Le pubblicità sono tutte realizzate a disegni animati, con linee molto marcate e personaggi fortemente caratterizzati graficamente, per rimanere impressi come tipi anche dopo una sola visione.
L’omaggio al FFF comprende la proiezione dei lungometraggi, mediometraggi e dei Caroselli della Gamma Film (presso il Capitol Multisala, via Milazzo 1) ed una mostra dei bozzetti tratti dalle produzioni più famose (presso Palazzo Re Enzo, Piazza del Nettuno).

Omaggio a Paul Driessen
Da anni il FFF dedica un omaggio all’animazione indipendente e Paul Driessen, animatore olandese, famoso ai più per il suo lavoro in Yellow Submarine è l’autore scelto quest’anno. Già nei primi anni Settanta ha iniziato una stretta collaborazione con il National Film Board of Canada e ha realizzato moltissimi cortometraggi, dallo stile asciutto e apparentemente infantile, che inrealtà attira gli spettatori nel suo gioco e nei suoi labirinti narrativi.

Omaggio a Partizan
Partizan è una casa di produzione indipendente che nasce nel 1991. Gerges Bermann, executive producer di Partizan, sarà presente venerdì 19 gennaio, ore 20 presso la sala 2 del Capitol Multisala per raccontare come nascono e si evolvono le produzioni Partizan.
In questi anni si è affermata nell’ambito della pubblicità e dei video musicali, scoprendo nuovi talenti e contribuendo alla loro crescita artistica e allo sviluppo nel campo delle produzioni su commissione.
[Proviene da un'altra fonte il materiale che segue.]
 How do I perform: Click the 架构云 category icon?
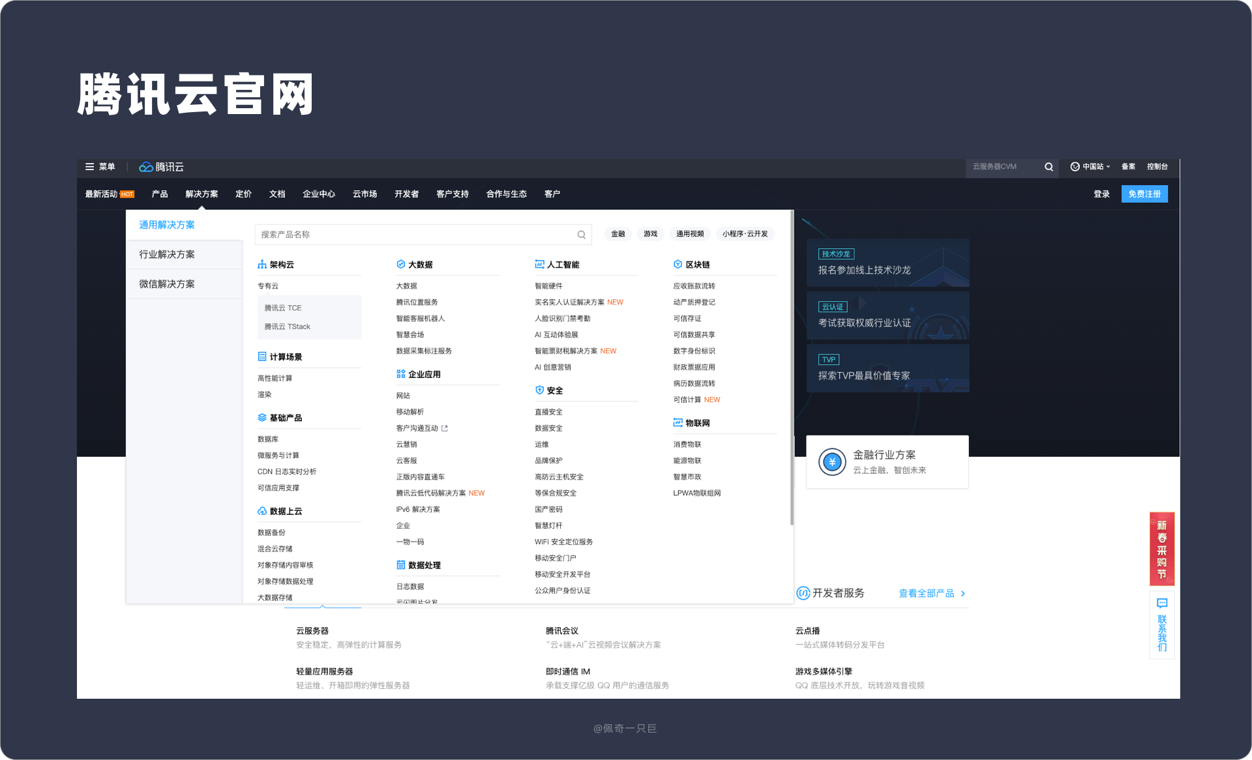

Alcuni nomi di punta sono Michel Gondry, Traktor, Antoine Bardou-Jaquet, JimHosking e Alex & Martin, famosi in tutto il mondo per i videoclip di band come U2, White Stripes, Air, Madonna, Flaming Lips, Daft Punk, Björk, Beck.
In campo pubblicitario è la prima casa di produzione ad essere entrata nel Guinness dei primati con lo spot più premiato in assoluto, Drugstore per Levi’s diretto da Michel Gondry. Il successo e la fortuna delle produzioni Partizan sono dovuti principalmente all’inconfondibile stile e alla pluriennale esperienza tecnica che le contraddistinguono da sempre.
Al Future Film Festival verrà presentata una selezioni dei migliori videoclip, cortometraggi e pubblicità prodotti da Partizan negli ultimi anni.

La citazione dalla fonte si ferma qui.